This function computes the Degrees of Freedom using the Krylov representation of PLS and other quantities that are used to get information criteria values. For the time present, it only works with complete datasets.
Usage
plsR.dof(modplsR, naive = FALSE)
Arguments
modplsR
A plsR model i.e. an object returned by one of the functions plsR, plsRmodel.default, plsRmodel.formula, PLS_lm or PLS_lm_formula.
naive
A boolean.
Value
DoF
Degrees of Freedom
sigmahat
Estimates of dispersion
Yhat
Predicted values
yhat
Square Euclidean norms of the predicted values
RSS
Residual Sums of Squares
Details
If naive=FALSE returns values for estimated degrees of freedom and error dispersion.

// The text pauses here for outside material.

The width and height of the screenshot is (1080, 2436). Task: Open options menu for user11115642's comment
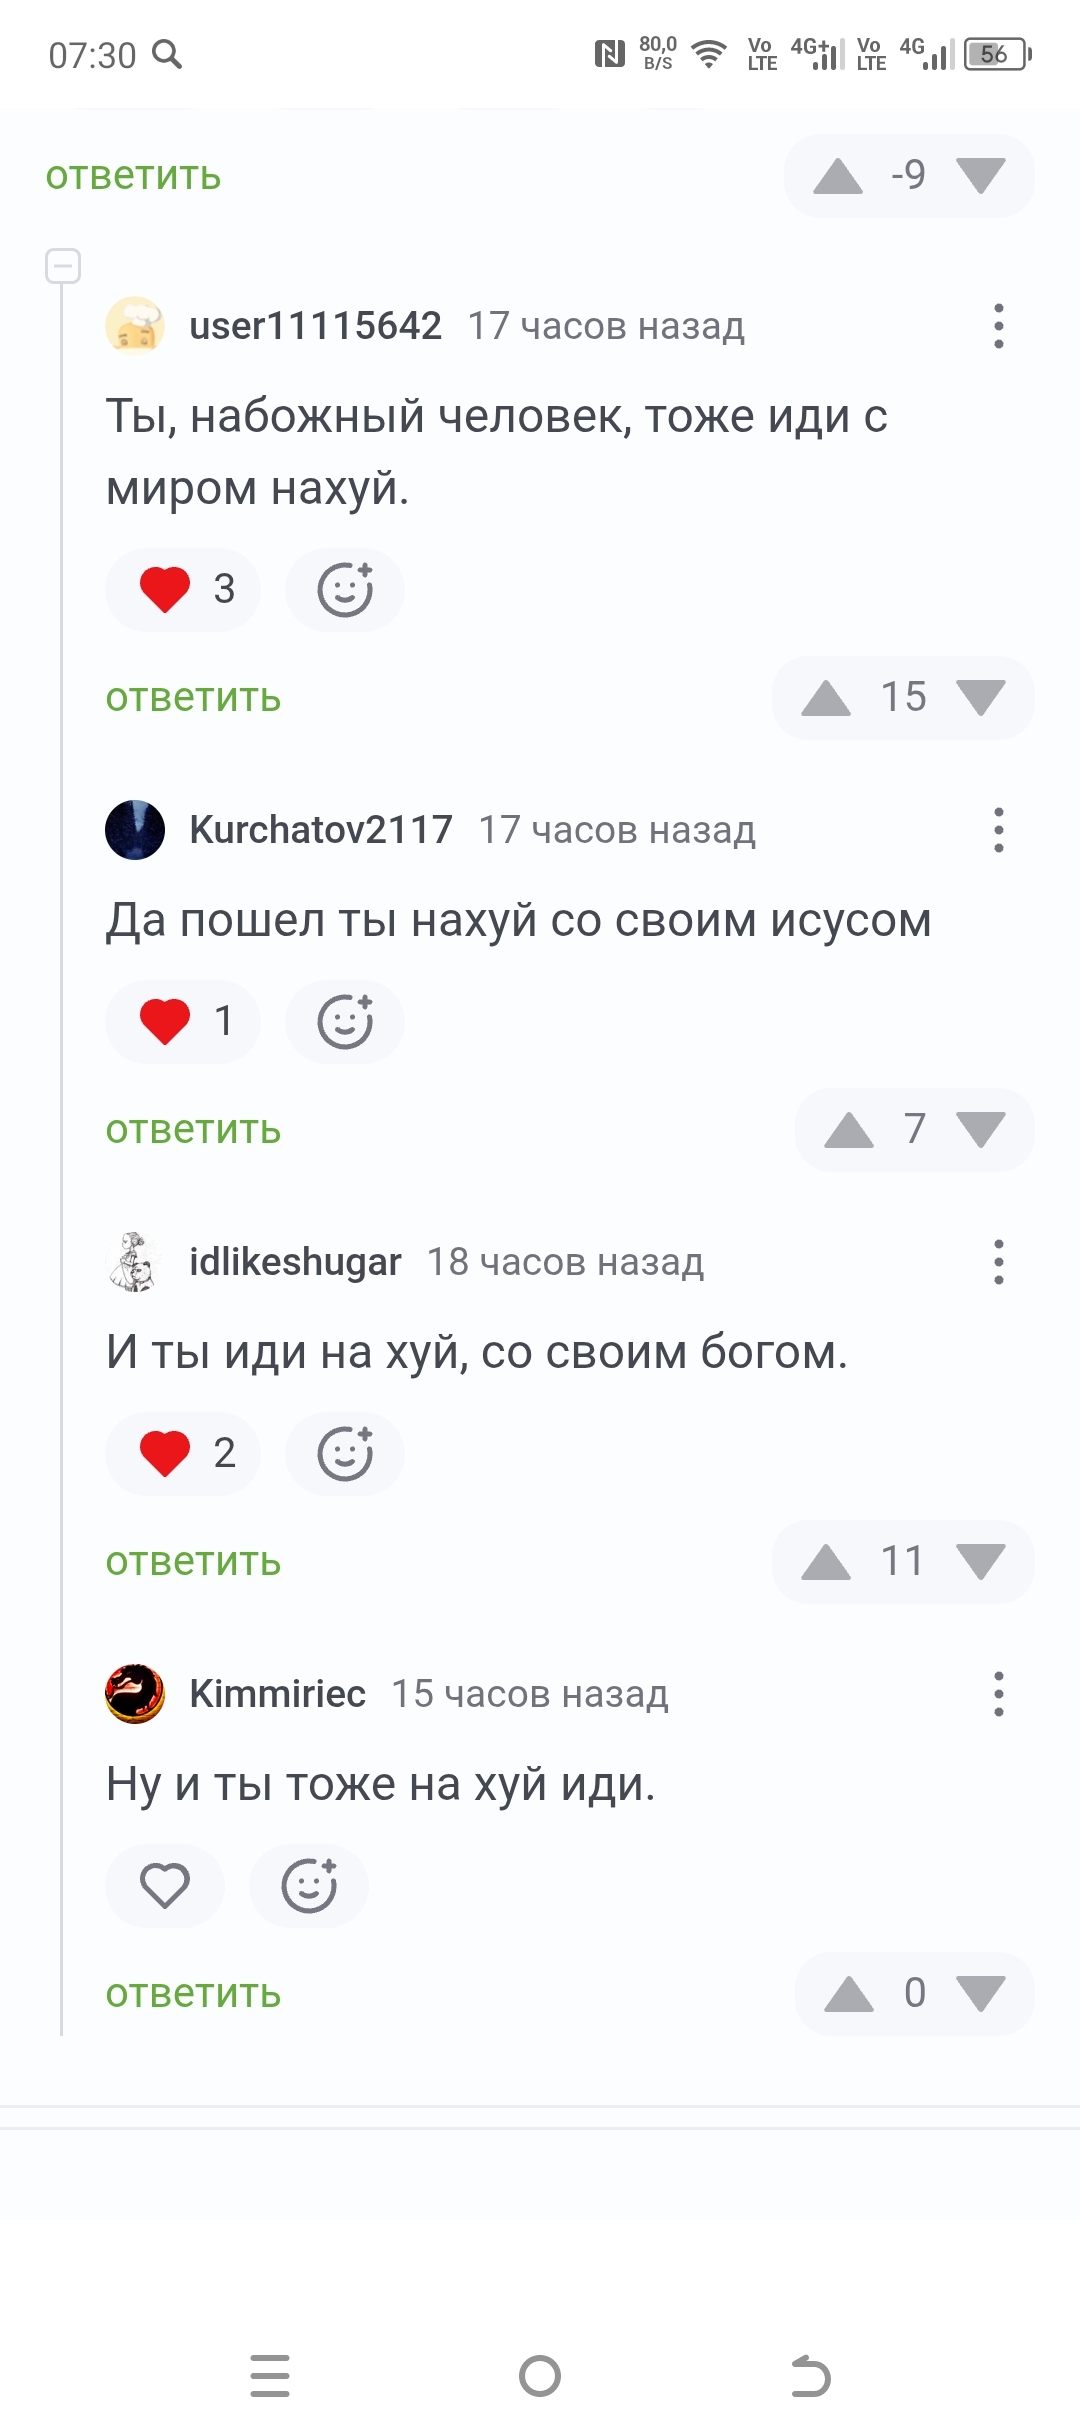(998, 326)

If naive=TRUE returns returns values for naive degrees of freedom and error dispersion.
The original code from Nicole Kraemer and Mikio L. Braun was unable to handle models with only one component.
References
N. Kraemer, M. Sugiyama. (2011). The Degrees of Freedom of Partial Least Squares Regression. Journal of the American Statistical Association, 106(494), 697-705.

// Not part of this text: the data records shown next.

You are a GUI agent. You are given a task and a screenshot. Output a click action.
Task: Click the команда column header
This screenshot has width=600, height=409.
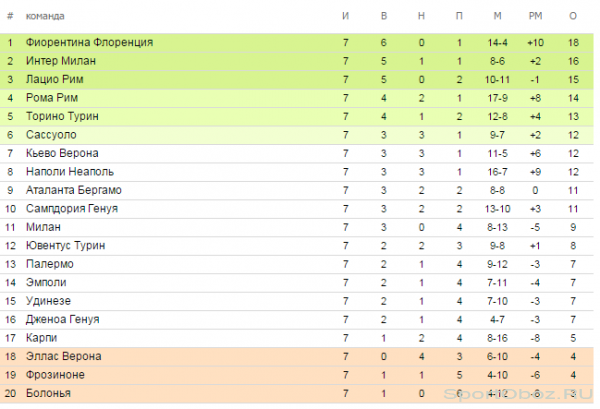(x=45, y=16)
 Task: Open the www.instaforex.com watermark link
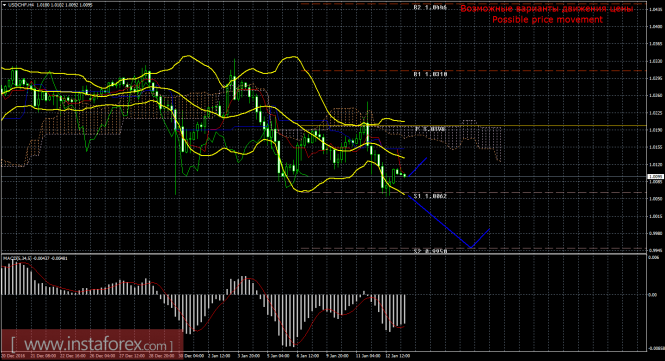[x=92, y=344]
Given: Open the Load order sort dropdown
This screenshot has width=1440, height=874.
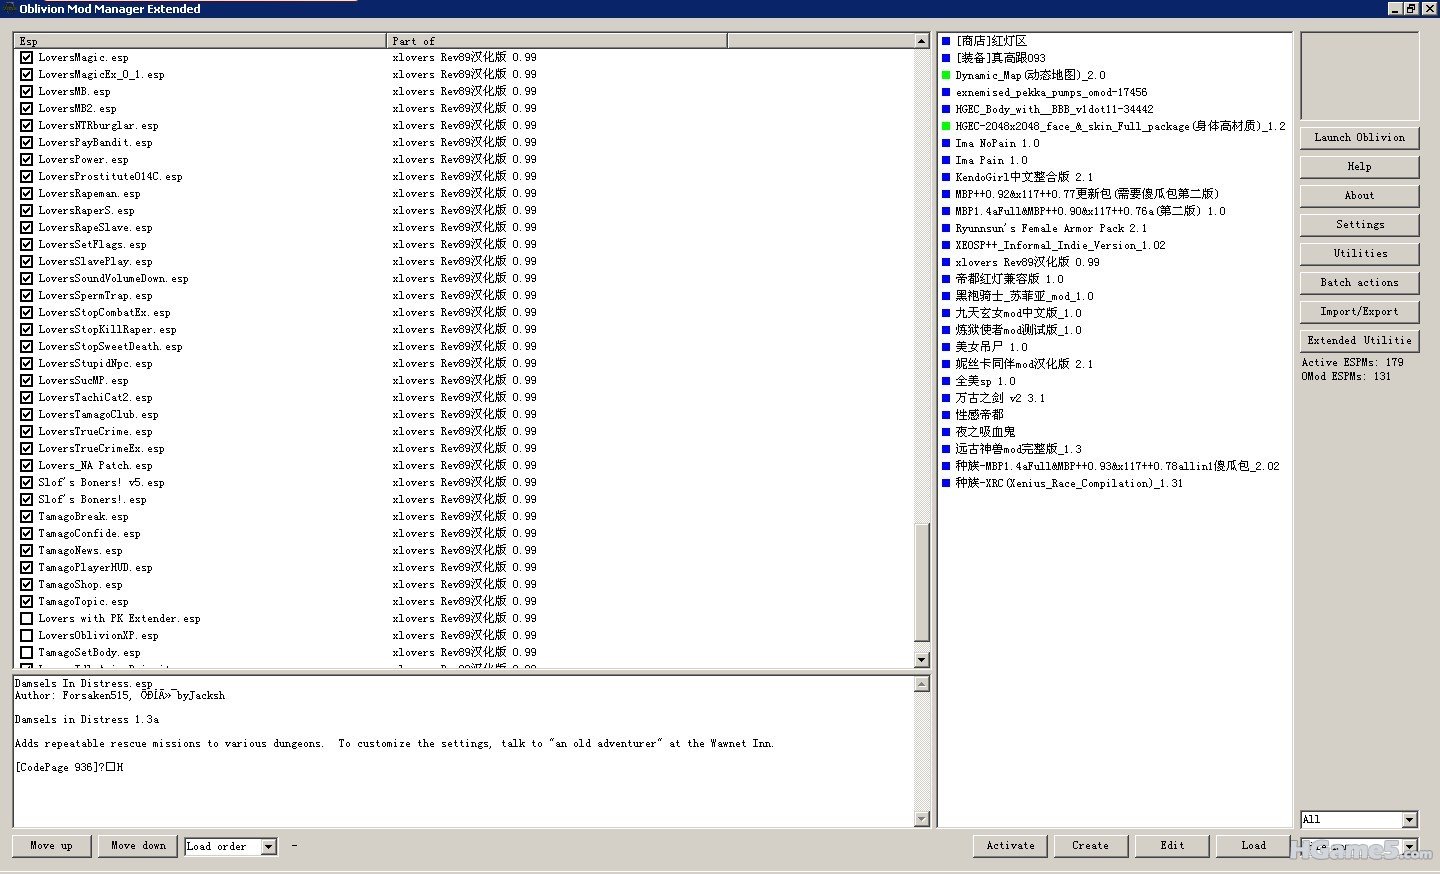Looking at the screenshot, I should [268, 847].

N. Kraemer, M. Sugiyama, M.L. Braun. (2009). Lanczos Approximations for the Speedup of Kernel Partial Least Squares Regression, Proceedings of the Twelfth International Conference on Artificial Intelligence and Statistics (AISTATS), 272-279.
See Also
aic.dof and infcrit.dof for computing information criteria directly from a previously fitted plsR model.